··· SOURCE RECORDS
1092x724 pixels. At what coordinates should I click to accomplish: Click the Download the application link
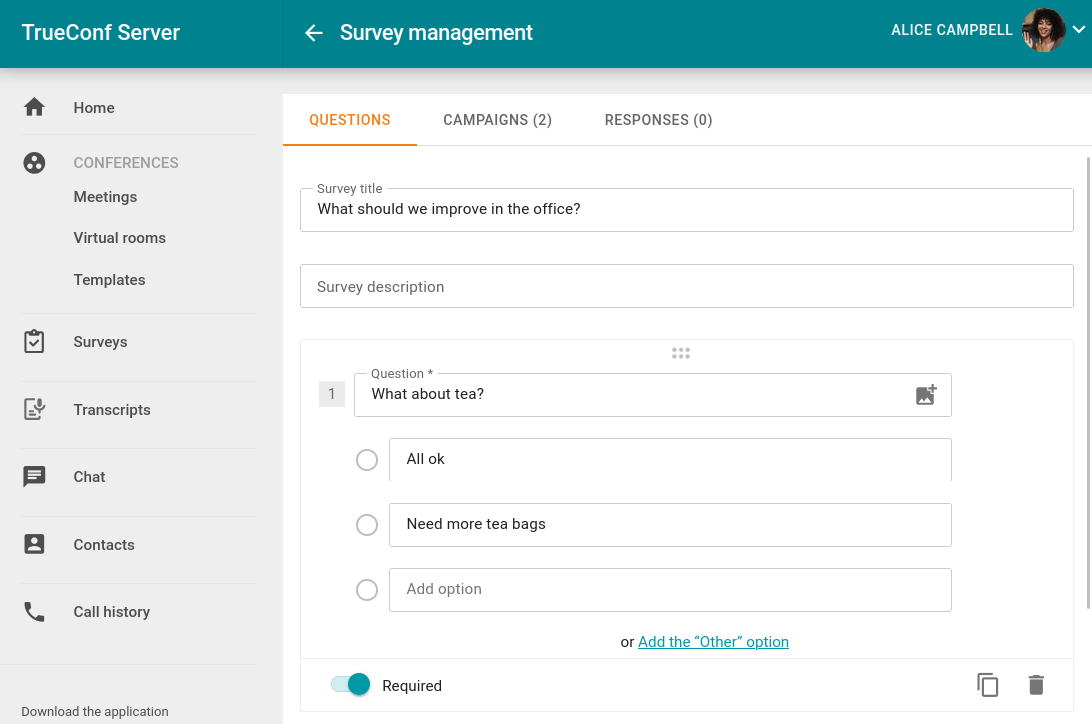(93, 711)
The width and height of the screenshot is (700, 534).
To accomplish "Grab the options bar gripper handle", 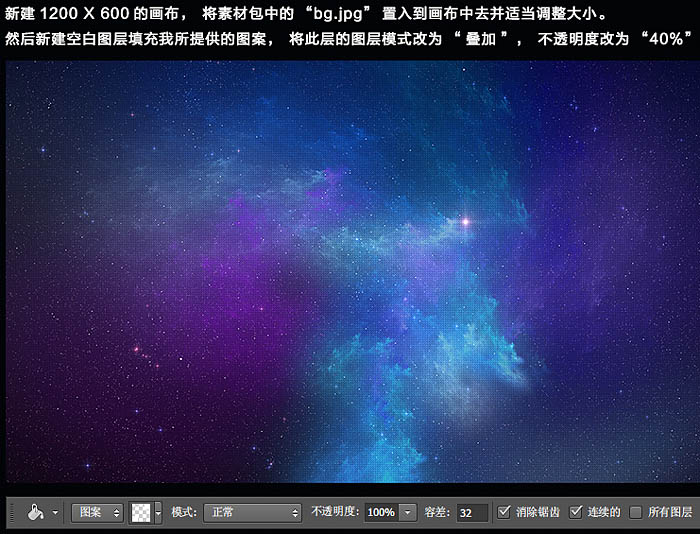I will pos(12,512).
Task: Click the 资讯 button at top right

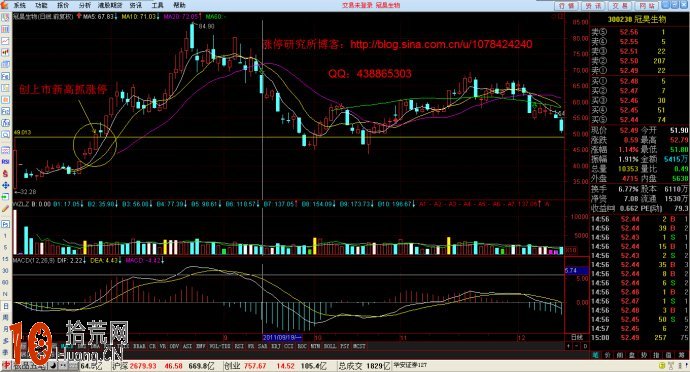Action: click(594, 5)
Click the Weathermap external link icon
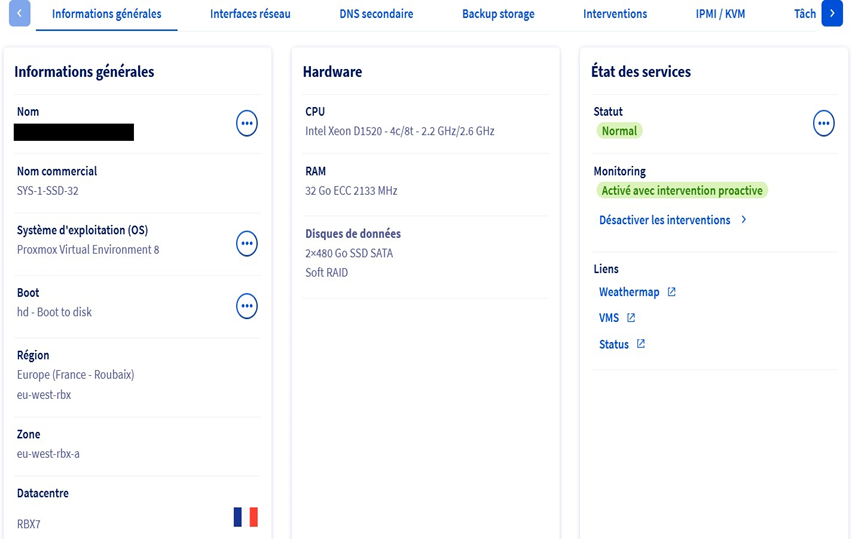 click(672, 292)
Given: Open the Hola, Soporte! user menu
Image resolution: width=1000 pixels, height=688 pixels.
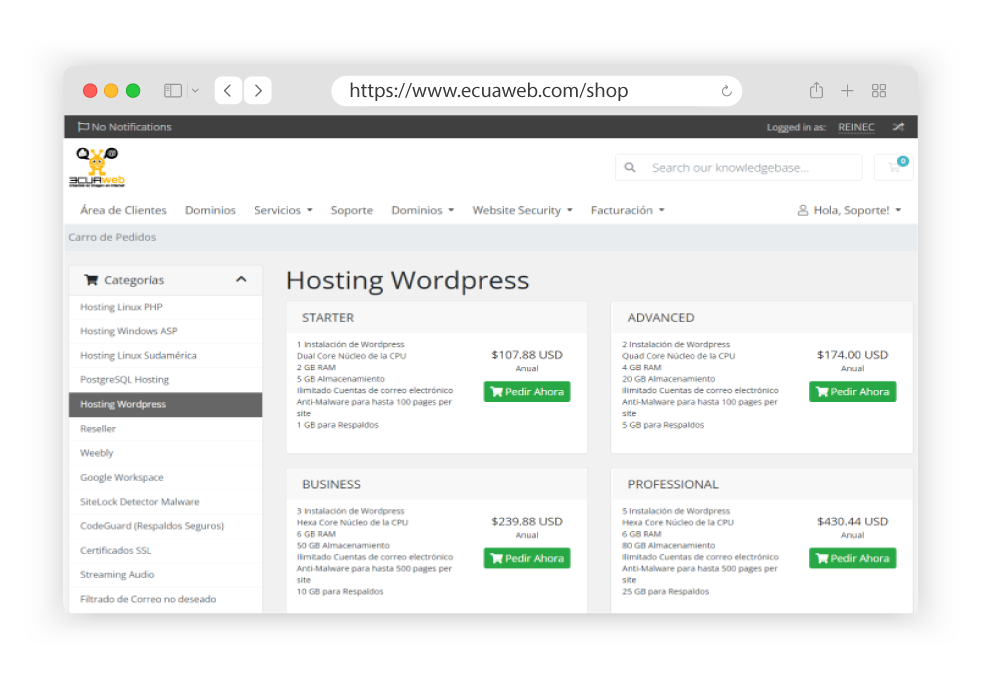Looking at the screenshot, I should pyautogui.click(x=849, y=210).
······
* [THE TASK]:
Write out exactly the lines from the line holding "Given: Open the Hola, Soporte! user menu" through the last line of the records above, inclusive, and nothing more. Leave out the pictures.

* [TASK SOLUTION]:
Given: Open the Hola, Soporte! user menu
Image resolution: width=1000 pixels, height=688 pixels.
Looking at the screenshot, I should pyautogui.click(x=849, y=210).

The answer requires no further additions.